Segment Start: Data records
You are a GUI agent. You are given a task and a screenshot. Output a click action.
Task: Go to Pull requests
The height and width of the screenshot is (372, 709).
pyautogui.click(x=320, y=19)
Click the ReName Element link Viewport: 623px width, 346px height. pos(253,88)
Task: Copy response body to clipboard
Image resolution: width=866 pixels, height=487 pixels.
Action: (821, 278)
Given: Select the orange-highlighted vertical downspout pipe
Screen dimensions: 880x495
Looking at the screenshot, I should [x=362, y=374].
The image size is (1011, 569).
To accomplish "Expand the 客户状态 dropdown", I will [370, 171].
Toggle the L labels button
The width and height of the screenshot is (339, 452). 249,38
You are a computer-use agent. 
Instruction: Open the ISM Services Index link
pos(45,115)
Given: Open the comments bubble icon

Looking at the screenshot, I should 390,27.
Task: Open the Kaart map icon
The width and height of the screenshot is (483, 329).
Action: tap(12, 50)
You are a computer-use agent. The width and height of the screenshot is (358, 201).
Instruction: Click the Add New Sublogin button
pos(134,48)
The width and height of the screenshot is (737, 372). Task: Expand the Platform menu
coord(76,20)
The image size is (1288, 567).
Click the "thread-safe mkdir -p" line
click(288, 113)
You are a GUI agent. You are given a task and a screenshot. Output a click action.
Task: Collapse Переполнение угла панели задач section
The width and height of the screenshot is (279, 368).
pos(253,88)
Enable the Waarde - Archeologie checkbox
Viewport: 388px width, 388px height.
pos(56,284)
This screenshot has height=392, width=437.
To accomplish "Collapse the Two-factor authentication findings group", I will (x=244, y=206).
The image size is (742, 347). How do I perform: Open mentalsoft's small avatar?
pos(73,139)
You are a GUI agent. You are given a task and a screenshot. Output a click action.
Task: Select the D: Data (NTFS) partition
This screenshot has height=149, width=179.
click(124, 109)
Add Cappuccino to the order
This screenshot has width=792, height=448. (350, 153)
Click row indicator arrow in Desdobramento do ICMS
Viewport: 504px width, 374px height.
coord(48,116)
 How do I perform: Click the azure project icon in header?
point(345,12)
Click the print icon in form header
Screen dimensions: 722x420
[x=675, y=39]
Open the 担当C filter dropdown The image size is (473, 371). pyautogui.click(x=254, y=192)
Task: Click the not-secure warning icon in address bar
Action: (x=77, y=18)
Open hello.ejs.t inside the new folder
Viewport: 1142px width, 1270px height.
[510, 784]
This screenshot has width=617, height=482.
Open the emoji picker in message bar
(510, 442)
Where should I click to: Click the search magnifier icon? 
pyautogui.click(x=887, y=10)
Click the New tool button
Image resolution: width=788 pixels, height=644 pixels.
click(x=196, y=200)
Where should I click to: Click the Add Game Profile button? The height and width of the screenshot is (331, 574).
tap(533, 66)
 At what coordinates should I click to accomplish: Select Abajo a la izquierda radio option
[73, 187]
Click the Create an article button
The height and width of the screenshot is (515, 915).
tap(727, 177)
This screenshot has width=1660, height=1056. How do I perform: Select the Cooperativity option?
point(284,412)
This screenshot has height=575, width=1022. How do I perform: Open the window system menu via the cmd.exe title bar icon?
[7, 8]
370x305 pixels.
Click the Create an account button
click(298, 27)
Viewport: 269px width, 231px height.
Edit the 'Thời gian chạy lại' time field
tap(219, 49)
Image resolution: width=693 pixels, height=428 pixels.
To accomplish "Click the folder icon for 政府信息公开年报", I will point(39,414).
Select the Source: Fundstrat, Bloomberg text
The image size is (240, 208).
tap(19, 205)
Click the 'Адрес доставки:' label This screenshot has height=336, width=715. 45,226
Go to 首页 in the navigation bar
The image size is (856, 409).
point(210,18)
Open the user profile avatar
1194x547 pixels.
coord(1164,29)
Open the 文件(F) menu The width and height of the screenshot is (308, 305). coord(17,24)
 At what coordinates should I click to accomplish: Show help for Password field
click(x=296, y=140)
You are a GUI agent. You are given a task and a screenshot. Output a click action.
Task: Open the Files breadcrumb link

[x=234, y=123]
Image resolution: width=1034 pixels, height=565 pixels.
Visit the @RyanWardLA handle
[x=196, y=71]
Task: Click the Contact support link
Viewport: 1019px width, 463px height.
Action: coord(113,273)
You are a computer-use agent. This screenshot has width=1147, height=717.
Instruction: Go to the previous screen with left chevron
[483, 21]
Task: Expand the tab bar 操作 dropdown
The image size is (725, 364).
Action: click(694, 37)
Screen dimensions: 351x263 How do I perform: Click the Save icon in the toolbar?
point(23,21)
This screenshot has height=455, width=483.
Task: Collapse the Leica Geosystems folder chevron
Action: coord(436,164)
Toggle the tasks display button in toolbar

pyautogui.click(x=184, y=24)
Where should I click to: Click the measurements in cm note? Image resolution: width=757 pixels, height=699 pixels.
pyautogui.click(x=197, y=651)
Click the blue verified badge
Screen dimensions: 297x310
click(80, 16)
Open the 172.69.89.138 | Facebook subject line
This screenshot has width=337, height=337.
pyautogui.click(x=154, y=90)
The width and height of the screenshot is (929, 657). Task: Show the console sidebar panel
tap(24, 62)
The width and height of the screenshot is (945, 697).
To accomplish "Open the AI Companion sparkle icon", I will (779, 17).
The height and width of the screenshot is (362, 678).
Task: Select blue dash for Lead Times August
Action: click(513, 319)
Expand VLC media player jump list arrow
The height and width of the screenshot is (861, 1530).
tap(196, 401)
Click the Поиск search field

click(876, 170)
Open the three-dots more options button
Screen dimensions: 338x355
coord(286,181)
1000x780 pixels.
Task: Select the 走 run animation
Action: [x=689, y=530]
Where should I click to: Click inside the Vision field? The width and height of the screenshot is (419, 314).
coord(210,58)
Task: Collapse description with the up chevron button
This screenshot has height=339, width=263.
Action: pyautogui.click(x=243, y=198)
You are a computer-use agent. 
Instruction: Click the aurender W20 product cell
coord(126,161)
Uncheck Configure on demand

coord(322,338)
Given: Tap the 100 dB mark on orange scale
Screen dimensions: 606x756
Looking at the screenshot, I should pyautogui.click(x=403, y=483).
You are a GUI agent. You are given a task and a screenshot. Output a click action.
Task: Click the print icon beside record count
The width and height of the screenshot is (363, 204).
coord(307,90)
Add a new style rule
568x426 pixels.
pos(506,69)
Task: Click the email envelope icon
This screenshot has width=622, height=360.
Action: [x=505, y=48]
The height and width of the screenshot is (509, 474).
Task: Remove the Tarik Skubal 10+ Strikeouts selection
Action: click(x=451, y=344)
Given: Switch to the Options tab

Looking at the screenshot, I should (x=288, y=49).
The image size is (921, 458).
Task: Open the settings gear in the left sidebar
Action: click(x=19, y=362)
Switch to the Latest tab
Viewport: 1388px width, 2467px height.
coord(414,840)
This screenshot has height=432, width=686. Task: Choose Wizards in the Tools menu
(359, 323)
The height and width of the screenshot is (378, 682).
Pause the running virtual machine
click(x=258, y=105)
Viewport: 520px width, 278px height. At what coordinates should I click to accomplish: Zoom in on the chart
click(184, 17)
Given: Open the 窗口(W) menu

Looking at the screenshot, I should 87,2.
Segment End: Data records
**Exercise objective**:
For every line above that includes the word "computer", return the line.

**Exercise answer**:
You are a computer-use agent. 
You are a computer-use agent. The width and height of the screenshot is (358, 201).
You are a computer-use agent. This screenshot has width=1147, height=717.
You are a computer-use agent. 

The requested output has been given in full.